USB drives. Fast and convenient for exchanging patient records between colleagues, or to transfer them more easily from a device in the office to a device at home, but as far as HIPAA regulators are concerned, and for the cyber thief who steals the device and all of the data on it, these innocent intentions won’t protect your patients or your practice.

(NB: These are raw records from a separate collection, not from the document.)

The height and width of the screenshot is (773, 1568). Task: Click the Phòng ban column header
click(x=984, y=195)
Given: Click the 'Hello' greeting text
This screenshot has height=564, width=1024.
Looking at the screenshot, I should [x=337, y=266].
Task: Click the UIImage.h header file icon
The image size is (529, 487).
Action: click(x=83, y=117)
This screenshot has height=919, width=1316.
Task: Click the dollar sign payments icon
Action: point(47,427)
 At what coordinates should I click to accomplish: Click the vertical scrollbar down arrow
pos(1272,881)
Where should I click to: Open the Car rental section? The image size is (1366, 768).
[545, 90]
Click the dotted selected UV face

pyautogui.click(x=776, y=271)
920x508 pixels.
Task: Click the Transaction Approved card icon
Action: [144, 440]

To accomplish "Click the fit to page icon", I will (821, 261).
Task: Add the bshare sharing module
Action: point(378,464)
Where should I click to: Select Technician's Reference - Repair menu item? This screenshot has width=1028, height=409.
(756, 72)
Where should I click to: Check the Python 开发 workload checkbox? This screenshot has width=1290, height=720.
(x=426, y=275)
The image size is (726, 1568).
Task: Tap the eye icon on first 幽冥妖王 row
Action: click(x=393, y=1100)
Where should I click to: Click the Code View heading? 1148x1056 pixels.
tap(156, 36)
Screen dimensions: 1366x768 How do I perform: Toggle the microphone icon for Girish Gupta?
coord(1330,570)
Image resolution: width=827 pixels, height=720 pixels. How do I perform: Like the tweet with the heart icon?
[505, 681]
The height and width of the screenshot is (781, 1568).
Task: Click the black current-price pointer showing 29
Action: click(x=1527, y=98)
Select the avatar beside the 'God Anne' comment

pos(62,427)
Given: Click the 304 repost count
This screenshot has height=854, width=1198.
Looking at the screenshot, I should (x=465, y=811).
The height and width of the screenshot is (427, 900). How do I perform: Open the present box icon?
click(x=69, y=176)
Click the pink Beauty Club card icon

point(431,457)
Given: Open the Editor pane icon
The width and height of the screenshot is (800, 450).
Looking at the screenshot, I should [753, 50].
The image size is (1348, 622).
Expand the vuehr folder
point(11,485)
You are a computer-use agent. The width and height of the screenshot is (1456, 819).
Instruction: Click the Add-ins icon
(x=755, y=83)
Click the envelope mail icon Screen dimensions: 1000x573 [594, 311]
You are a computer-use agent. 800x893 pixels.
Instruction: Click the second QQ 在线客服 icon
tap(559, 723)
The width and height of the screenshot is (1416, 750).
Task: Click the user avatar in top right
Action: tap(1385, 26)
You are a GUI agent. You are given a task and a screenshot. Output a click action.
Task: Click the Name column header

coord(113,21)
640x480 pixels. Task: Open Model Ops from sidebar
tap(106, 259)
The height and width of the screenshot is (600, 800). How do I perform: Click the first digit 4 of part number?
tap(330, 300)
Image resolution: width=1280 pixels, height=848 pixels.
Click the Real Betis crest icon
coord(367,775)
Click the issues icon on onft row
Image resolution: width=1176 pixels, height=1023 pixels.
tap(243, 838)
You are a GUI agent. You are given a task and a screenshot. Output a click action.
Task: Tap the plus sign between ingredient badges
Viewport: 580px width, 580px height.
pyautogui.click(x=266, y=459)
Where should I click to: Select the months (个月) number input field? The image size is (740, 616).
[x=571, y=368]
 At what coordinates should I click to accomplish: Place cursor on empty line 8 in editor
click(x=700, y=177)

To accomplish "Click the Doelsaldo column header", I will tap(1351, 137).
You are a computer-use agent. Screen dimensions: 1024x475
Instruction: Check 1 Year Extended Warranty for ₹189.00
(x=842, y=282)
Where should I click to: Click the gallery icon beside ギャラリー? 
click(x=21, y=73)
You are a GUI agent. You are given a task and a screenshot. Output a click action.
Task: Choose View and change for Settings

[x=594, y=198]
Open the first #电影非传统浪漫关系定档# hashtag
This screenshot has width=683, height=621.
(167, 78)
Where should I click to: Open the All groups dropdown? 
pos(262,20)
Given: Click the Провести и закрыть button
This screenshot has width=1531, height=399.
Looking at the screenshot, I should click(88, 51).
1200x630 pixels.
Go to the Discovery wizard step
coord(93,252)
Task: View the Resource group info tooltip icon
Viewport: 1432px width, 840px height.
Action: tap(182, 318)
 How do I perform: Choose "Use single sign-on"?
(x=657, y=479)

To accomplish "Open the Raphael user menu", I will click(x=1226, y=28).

Text messages. Under most circumstances, texting non-secured ePHI is a HIPAA violation. HIPAA auditors can fine you up to $50,000 for each insecure text containing ePHI. Texting ePHI over a non-secure network — such as a WiFi hotspot in a public place — allows hackers to grab the data digitally. Another problem occurs if the person texting e-PHI loses that phone or has it stolen.

Email accounts. You should be using a secure email system using secure transmission encryption protocols and other security measures, not the “free” personal email accounts provided by Gmail, Yahoo!, and Microsoft, among others.

Hard drives on office equipment. When physical documents containing e-PHI are scanned, copied, or faxed, digital copies of those documents are saved to the hard drives of the copiers, scanners and fax machines.

Voice files and recordings. Patient voicemail on your phone service, an answering machine, or a smartphone can be considered ePHI. Tapes and other media on handheld dictation systems which contain patient information qualify as ePHI and need to be protected. They cannot be left on a transcriber’s desk or in an unlocked file cabinet!

Previous EMR (Electronic Medical Record) systems. After migrating records to a new platform, a computer server often remains that contains copies of all of its old records from its legacy system. You are responsible for providing adequate security for that old EMR data subject to the exact same HIPAA regulations as new patient records.

Medical device hard drives-. The CT scanner, MRI, dental x-ray device and other medical equipment have hard drives and virtually all of the images and data stored on these hard drives are, by definition, ePHI. You need to implement a process for encrypting these storage drives and regularly offloading the data to a secure server.

 

e-PHI held by third-party providers

To function as a healthcare provider today, you almost certainly need to work with third parties. Any vendor that handles your ePHI must demonstrate they maintain HIPAA compliant processes to secure your e-PHI at all times and execute a HIPAA business associate agreement (BAA).

A BAA is a contract between a HIPAA covered entity—any organization or corporation that directly handles Personal Health Information (PHI) or Personal Health Records (PHR)— and a HIPAA business associate (BA)— any organization or person working in association with or providing services to a HIPAA covered entity who handles or discloses PHI or PHR.

The BAA contract provides that the BA will protect PHI in accordance with HIPAA guidelines.